There was just one problem that was nagging me. The routine wasn't helping to change anything for myself or my daughters. Everybody needs a break after a long day, but something didn't feel right about it.

Here's the secret: I swapped one enjoyable activity for another equally enjoyable activity with a goal. Instead of watching Netflix, I opened my laptop and started writing. I have always liked writing, but never had the ability to use it for anything that paid our bills. I had been reading blogs from other parents, and a lot of them were solving problems I had.

I started writing articles about problems I had solved as a parent. It was a lot of fun to rehash my day, think about my daughters, and just generally be more introspective about things in my life. Think about it as a daily journal with a purpose: To help other parents shortcut the lessons I was learning.
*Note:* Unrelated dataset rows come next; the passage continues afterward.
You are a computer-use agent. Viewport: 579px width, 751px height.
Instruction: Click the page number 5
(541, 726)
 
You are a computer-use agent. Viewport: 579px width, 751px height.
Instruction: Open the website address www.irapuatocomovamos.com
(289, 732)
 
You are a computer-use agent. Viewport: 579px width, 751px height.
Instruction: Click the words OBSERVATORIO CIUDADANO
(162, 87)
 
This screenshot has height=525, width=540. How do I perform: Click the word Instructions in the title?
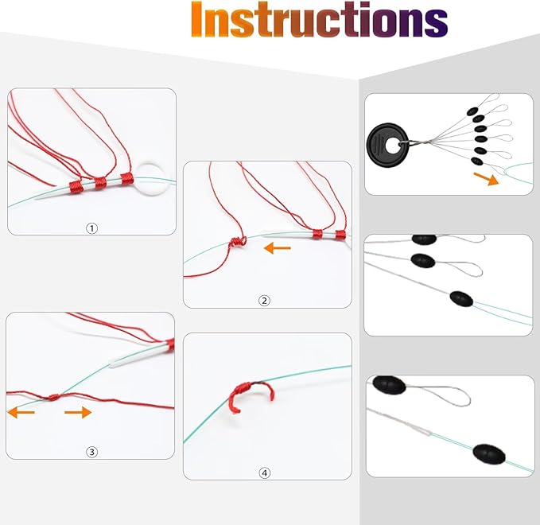click(319, 19)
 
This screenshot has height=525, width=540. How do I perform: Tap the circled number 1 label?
click(91, 228)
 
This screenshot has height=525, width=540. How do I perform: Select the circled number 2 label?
click(264, 301)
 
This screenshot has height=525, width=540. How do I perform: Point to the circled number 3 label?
click(91, 452)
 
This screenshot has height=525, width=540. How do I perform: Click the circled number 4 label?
click(264, 473)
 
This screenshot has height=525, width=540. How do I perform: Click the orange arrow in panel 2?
click(278, 247)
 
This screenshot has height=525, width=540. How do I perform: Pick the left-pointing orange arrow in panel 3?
click(21, 412)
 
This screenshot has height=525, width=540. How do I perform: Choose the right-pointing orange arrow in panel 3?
click(78, 412)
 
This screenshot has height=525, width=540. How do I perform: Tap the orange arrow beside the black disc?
click(486, 179)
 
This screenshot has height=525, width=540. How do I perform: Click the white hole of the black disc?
click(392, 146)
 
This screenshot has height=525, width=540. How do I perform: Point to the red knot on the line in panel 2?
click(238, 241)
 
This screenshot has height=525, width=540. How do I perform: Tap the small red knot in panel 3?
click(53, 397)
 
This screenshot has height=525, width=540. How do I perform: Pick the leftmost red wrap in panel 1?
click(76, 186)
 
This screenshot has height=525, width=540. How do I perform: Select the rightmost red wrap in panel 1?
click(126, 179)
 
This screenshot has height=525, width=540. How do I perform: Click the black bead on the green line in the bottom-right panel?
click(488, 454)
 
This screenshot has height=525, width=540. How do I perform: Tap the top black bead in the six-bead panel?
click(472, 111)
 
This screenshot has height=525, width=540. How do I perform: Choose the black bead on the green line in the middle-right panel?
click(461, 298)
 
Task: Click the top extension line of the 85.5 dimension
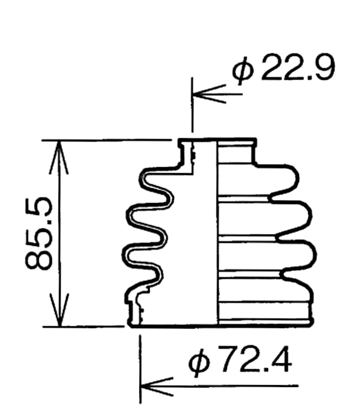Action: coord(110,140)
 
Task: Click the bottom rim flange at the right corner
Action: coord(312,322)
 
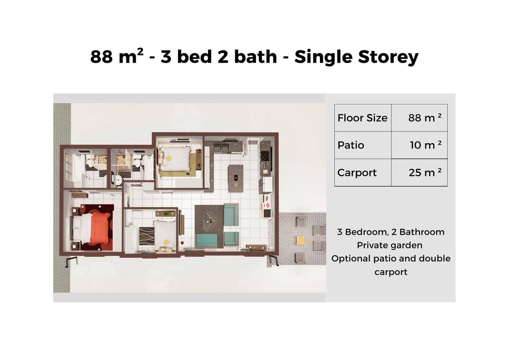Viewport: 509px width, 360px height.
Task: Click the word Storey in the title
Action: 388,57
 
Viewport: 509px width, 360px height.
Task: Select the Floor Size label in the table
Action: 362,118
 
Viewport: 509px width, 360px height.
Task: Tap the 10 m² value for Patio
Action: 425,145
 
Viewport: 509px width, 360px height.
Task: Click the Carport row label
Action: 357,173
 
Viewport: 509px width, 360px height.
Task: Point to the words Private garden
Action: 389,245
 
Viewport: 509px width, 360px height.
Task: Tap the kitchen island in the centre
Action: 236,178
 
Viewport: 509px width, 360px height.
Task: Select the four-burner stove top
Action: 265,156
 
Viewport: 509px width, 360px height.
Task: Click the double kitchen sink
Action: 221,146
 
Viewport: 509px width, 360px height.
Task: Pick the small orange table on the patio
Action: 300,240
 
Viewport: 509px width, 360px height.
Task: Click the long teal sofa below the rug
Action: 206,240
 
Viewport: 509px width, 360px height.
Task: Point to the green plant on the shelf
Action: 166,214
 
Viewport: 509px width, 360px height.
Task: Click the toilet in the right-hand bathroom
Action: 137,161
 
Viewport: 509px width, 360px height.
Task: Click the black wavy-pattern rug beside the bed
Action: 147,236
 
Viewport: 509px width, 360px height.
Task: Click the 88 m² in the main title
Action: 117,56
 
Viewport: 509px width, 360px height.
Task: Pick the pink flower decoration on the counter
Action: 267,206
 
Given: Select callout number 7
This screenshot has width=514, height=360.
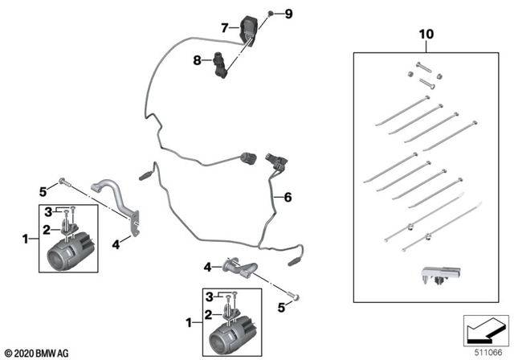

Before long I had about 20 well-written articles sitting on my computer. That was amazing to me because it only took about a month to get there and didn't impact my normal routine whatsoever. All I did was trade Netflix for Microsoft Word, and best of all I still felt like I was having downtime as I enjoyed the writing.

2. Make a list and learn a new skill in small, measurable steps

This is where things started to get interesting. I had a lot of content sitting on my computer and nobody reading it. I know from having a few friends in tech that websites make money, but I had no real idea how that happened.

So I made a list of things I needed to do to start getting there. I started by creating a really simple website using one of the many free and cheap companies out there that walk you through the process. The end cost was about $10 per month to get everything set up, well within my budget.

After that it was a matter of uploading and formatting my articles, adding images I took with my phone and camera, and just kind of working on it bit by bit. I made a goal to get one article uploaded and formatted each day. Granted it wasn't always easy to get that done thanks to unexpected happenings with work (and summer sports for the girls). After another couple of months I had it all working.

I had never built a website before, so I had a lot to learn. By working at it bit by bit, and taking things one step at a time I was able to take the pressure off. It was really cool to research and read up on the process. Google was really my best friend, and YouTube has videos on how to do almost anything on the web.

3. The world is changing, and people are behaving differently

After about six months of my new routine I had a website and what I thought was some really good content. I kept adding to it as part of my routine, and after about a year it had grown substantially. It was around this time that the marketing director of a large company filled out the form on my website asking if I wanted to be involved in a new campaign.

I honestly couldn't believe it, and thought it had to be a scam.

But it was real! It turns out they found me through their public relations agency, which had been researching on the web for parents in my exact situation. One of my articles had come up and really interested them. It never would have happened if I hadn't put myself out there.

After talking it out I was hired (for a pretty small amount in retrospect) to write a series of articles about the brand. It was really cool because I got to keep my style and flow, but integrate the product in. It was a new challenge and the start of something much bigger. After that more and more brands reached out, and I was able to slowly learn how to create and sell them something.

That's glossing over a lot of details about the exact mechanics of how it all works, and those details may be an article for another time if there is any interest.


As a parent of two young ones, I thought my time was 110% accounted for. But I didn't realize how much potential I had in just 90 minutes per day refocused. Thinking back, the steps I took that helped get me there were simple:

  • Find something that you love and that build upon itself Hint: It's not Netflix
  • Learn a new skill that helps more people recognize what you are making
  • Create something to sell to your new "customers"

I'm looking forward to sharing more about my parenting journey here on Today!